__Task goal__:
Your answer must be an exact copy of all the entries.

__________________________________________________

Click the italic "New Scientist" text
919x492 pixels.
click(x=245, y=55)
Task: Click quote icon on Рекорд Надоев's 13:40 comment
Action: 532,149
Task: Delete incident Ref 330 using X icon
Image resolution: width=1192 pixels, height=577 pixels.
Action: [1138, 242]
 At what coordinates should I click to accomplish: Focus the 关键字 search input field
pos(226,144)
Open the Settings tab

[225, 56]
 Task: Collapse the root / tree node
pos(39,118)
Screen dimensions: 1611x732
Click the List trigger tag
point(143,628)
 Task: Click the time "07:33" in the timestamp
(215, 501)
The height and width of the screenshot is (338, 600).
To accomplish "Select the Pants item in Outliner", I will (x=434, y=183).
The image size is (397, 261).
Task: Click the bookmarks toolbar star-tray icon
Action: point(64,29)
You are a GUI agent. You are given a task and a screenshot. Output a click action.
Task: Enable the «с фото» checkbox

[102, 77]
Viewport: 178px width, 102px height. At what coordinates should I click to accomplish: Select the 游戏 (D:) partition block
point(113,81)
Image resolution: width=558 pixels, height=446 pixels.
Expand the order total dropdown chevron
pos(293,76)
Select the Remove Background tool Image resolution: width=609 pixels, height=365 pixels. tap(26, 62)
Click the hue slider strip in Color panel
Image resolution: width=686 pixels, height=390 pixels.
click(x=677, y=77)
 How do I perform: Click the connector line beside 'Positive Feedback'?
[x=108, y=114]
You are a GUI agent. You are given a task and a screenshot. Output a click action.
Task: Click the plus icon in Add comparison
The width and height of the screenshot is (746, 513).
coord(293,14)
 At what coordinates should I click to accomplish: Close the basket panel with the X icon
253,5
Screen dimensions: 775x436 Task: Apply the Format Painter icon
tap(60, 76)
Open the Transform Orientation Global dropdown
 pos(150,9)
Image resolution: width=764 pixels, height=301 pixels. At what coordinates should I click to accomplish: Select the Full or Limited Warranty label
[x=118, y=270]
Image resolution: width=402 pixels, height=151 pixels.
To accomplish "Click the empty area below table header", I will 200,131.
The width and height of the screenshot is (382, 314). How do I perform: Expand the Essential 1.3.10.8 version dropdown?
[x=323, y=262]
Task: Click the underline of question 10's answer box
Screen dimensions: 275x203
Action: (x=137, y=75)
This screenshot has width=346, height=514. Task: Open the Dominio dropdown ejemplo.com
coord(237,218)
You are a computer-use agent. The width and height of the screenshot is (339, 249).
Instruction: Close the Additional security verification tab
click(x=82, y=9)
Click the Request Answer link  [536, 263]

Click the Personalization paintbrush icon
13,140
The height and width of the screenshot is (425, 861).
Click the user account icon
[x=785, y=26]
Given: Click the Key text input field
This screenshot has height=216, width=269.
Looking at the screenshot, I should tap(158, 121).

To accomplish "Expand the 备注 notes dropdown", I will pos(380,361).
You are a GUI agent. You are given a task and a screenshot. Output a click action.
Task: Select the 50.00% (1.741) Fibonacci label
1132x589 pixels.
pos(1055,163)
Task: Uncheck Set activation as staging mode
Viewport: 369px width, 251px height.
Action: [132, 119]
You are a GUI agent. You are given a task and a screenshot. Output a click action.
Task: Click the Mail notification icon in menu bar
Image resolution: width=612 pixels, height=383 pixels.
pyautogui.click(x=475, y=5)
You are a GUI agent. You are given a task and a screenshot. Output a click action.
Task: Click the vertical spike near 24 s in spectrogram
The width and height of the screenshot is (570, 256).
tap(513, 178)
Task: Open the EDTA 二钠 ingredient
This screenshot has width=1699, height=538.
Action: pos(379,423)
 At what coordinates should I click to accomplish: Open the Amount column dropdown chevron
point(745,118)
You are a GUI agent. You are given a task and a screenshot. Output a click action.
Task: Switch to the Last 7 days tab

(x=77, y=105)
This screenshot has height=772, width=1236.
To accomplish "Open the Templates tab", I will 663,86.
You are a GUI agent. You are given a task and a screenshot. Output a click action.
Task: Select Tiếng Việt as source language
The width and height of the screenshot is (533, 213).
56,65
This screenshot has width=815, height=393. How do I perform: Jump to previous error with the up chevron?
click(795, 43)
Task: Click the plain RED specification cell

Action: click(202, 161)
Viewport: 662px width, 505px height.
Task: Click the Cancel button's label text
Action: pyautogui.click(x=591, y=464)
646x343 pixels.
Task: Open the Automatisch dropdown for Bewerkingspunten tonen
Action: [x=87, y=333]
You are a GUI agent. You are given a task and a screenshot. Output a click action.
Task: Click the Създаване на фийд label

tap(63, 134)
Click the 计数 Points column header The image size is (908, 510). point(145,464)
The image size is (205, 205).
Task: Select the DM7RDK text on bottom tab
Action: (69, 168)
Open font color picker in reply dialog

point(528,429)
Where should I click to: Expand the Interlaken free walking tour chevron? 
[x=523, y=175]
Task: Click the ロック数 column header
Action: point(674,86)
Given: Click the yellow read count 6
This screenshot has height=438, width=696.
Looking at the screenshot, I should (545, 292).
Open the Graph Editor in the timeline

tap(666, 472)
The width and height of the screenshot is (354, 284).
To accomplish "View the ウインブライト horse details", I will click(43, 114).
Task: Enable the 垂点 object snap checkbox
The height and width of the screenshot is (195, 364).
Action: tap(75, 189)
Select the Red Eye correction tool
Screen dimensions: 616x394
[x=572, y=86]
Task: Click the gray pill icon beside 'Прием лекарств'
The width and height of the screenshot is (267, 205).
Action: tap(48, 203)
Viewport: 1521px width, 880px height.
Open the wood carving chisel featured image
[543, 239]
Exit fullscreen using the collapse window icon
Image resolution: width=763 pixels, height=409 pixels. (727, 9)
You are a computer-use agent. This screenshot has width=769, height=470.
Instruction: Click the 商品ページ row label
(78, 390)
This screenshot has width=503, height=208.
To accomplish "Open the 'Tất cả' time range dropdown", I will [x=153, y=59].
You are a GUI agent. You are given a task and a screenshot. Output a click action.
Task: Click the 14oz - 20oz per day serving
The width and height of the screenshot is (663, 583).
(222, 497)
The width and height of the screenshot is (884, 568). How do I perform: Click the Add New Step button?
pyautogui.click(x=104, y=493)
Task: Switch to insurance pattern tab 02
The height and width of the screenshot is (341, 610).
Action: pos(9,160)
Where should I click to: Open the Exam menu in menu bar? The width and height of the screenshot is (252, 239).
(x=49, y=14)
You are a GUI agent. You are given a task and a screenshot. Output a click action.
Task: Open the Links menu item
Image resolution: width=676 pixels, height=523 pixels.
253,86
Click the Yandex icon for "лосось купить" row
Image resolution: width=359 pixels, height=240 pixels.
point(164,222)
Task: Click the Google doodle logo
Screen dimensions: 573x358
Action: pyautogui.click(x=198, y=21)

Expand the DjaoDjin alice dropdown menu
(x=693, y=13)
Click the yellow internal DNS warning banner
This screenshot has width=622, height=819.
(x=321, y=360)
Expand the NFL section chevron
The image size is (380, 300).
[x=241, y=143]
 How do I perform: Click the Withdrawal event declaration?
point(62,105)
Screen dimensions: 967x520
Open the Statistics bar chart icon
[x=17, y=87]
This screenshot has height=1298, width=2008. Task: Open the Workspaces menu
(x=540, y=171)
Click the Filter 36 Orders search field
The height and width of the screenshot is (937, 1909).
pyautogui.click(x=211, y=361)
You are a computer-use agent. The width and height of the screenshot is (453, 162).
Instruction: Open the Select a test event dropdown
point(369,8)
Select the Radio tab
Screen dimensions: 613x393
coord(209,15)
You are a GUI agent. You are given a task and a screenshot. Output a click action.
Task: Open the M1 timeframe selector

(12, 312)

__________________________________________________

__Exercise result__:
Click the italic "New Scientist" text
919x492 pixels.
click(x=245, y=55)
Task: Click quote icon on Рекорд Надоев's 13:40 comment
Action: 532,149
Task: Delete incident Ref 330 using X icon
Image resolution: width=1192 pixels, height=577 pixels.
Action: [1138, 242]
 At what coordinates should I click to accomplish: Focus the 关键字 search input field
pos(226,144)
Open the Settings tab

[225, 56]
 Task: Collapse the root / tree node
pos(39,118)
Screen dimensions: 1611x732
Click the List trigger tag
point(143,628)
 Task: Click the time "07:33" in the timestamp
(215, 501)
The height and width of the screenshot is (338, 600).
To accomplish "Select the Pants item in Outliner", I will (x=434, y=183).
The image size is (397, 261).
Task: Click the bookmarks toolbar star-tray icon
Action: point(64,29)
You are a GUI agent. You are given a task and a screenshot. Output a click action.
Task: Enable the «с фото» checkbox

[102, 77]
Viewport: 178px width, 102px height. At what coordinates should I click to accomplish: Select the 游戏 (D:) partition block
point(113,81)
Image resolution: width=558 pixels, height=446 pixels.
Expand the order total dropdown chevron
pos(293,76)
Select the Remove Background tool Image resolution: width=609 pixels, height=365 pixels. tap(26, 62)
Click the hue slider strip in Color panel
Image resolution: width=686 pixels, height=390 pixels.
click(x=677, y=77)
 How do I perform: Click the connector line beside 'Positive Feedback'?
[x=108, y=114]
You are a GUI agent. You are given a task and a screenshot. Output a click action.
Task: Click the plus icon in Add comparison
The width and height of the screenshot is (746, 513).
coord(293,14)
 At what coordinates should I click to accomplish: Close the basket panel with the X icon
253,5
Screen dimensions: 775x436 Task: Apply the Format Painter icon
tap(60, 76)
Open the Transform Orientation Global dropdown
 pos(150,9)
Image resolution: width=764 pixels, height=301 pixels. At what coordinates should I click to accomplish: Select the Full or Limited Warranty label
[x=118, y=270]
Image resolution: width=402 pixels, height=151 pixels.
To accomplish "Click the empty area below table header", I will 200,131.
The width and height of the screenshot is (382, 314). How do I perform: Expand the Essential 1.3.10.8 version dropdown?
[x=323, y=262]
Task: Click the underline of question 10's answer box
Screen dimensions: 275x203
Action: (x=137, y=75)
This screenshot has width=346, height=514. Task: Open the Dominio dropdown ejemplo.com
coord(237,218)
You are a computer-use agent. The width and height of the screenshot is (339, 249).
Instruction: Close the Additional security verification tab
click(x=82, y=9)
Click the Request Answer link  [536, 263]

Click the Personalization paintbrush icon
13,140
The height and width of the screenshot is (425, 861).
Click the user account icon
[x=785, y=26]
Given: Click the Key text input field
This screenshot has height=216, width=269.
Looking at the screenshot, I should tap(158, 121).

To accomplish "Expand the 备注 notes dropdown", I will pos(380,361).
You are a GUI agent. You are given a task and a screenshot. Output a click action.
Task: Select the 50.00% (1.741) Fibonacci label
1132x589 pixels.
pos(1055,163)
Task: Uncheck Set activation as staging mode
Viewport: 369px width, 251px height.
Action: [132, 119]
You are a GUI agent. You are given a task and a screenshot. Output a click action.
Task: Click the Mail notification icon in menu bar
Image resolution: width=612 pixels, height=383 pixels.
pyautogui.click(x=475, y=5)
You are a GUI agent. You are given a task and a screenshot. Output a click action.
Task: Click the vertical spike near 24 s in spectrogram
The width and height of the screenshot is (570, 256).
tap(513, 178)
Task: Open the EDTA 二钠 ingredient
This screenshot has width=1699, height=538.
Action: pos(379,423)
 At what coordinates should I click to accomplish: Open the Amount column dropdown chevron
point(745,118)
You are a GUI agent. You are given a task and a screenshot. Output a click action.
Task: Switch to the Last 7 days tab

(x=77, y=105)
This screenshot has height=772, width=1236.
To accomplish "Open the Templates tab", I will 663,86.
You are a GUI agent. You are given a task and a screenshot. Output a click action.
Task: Select Tiếng Việt as source language
The width and height of the screenshot is (533, 213).
56,65
This screenshot has width=815, height=393. How do I perform: Jump to previous error with the up chevron?
click(795, 43)
Task: Click the plain RED specification cell

Action: click(202, 161)
Viewport: 662px width, 505px height.
Task: Click the Cancel button's label text
Action: pyautogui.click(x=591, y=464)
646x343 pixels.
Task: Open the Automatisch dropdown for Bewerkingspunten tonen
Action: [x=87, y=333]
You are a GUI agent. You are given a task and a screenshot. Output a click action.
Task: Click the Създаване на фийд label

tap(63, 134)
Click the 计数 Points column header The image size is (908, 510). point(145,464)
The image size is (205, 205).
Task: Select the DM7RDK text on bottom tab
Action: (69, 168)
Open font color picker in reply dialog

point(528,429)
Where should I click to: Expand the Interlaken free walking tour chevron? 
[x=523, y=175]
Task: Click the ロック数 column header
Action: point(674,86)
Given: Click the yellow read count 6
This screenshot has height=438, width=696.
Looking at the screenshot, I should (545, 292).
Open the Graph Editor in the timeline

tap(666, 472)
The width and height of the screenshot is (354, 284).
To accomplish "View the ウインブライト horse details", I will click(43, 114).
Task: Enable the 垂点 object snap checkbox
The height and width of the screenshot is (195, 364).
Action: tap(75, 189)
Select the Red Eye correction tool
Screen dimensions: 616x394
[x=572, y=86]
Task: Click the gray pill icon beside 'Прием лекарств'
The width and height of the screenshot is (267, 205).
Action: tap(48, 203)
Viewport: 1521px width, 880px height.
Open the wood carving chisel featured image
[543, 239]
Exit fullscreen using the collapse window icon
Image resolution: width=763 pixels, height=409 pixels. (727, 9)
You are a computer-use agent. This screenshot has width=769, height=470.
Instruction: Click the 商品ページ row label
(78, 390)
This screenshot has width=503, height=208.
To accomplish "Open the 'Tất cả' time range dropdown", I will [x=153, y=59].
You are a GUI agent. You are given a task and a screenshot. Output a click action.
Task: Click the 14oz - 20oz per day serving
The width and height of the screenshot is (663, 583).
(222, 497)
The width and height of the screenshot is (884, 568). How do I perform: Click the Add New Step button?
pyautogui.click(x=104, y=493)
Task: Switch to insurance pattern tab 02
The height and width of the screenshot is (341, 610).
Action: pos(9,160)
Where should I click to: Open the Exam menu in menu bar? The width and height of the screenshot is (252, 239).
(x=49, y=14)
You are a GUI agent. You are given a task and a screenshot. Output a click action.
Task: Open the Links menu item
Image resolution: width=676 pixels, height=523 pixels.
253,86
Click the Yandex icon for "лосось купить" row
Image resolution: width=359 pixels, height=240 pixels.
point(164,222)
Task: Click the Google doodle logo
Screen dimensions: 573x358
Action: pyautogui.click(x=198, y=21)

Expand the DjaoDjin alice dropdown menu
(x=693, y=13)
Click the yellow internal DNS warning banner
This screenshot has width=622, height=819.
(x=321, y=360)
Expand the NFL section chevron
The image size is (380, 300).
[x=241, y=143]
 How do I perform: Click the Withdrawal event declaration?
point(62,105)
Screen dimensions: 967x520
Open the Statistics bar chart icon
[x=17, y=87]
This screenshot has height=1298, width=2008. Task: Open the Workspaces menu
(x=540, y=171)
Click the Filter 36 Orders search field
The height and width of the screenshot is (937, 1909).
pyautogui.click(x=211, y=361)
You are a computer-use agent. The width and height of the screenshot is (453, 162).
Instruction: Open the Select a test event dropdown
point(369,8)
Select the Radio tab
Screen dimensions: 613x393
coord(209,15)
You are a GUI agent. You are given a task and a screenshot. Output a click action.
Task: Open the M1 timeframe selector

(12, 312)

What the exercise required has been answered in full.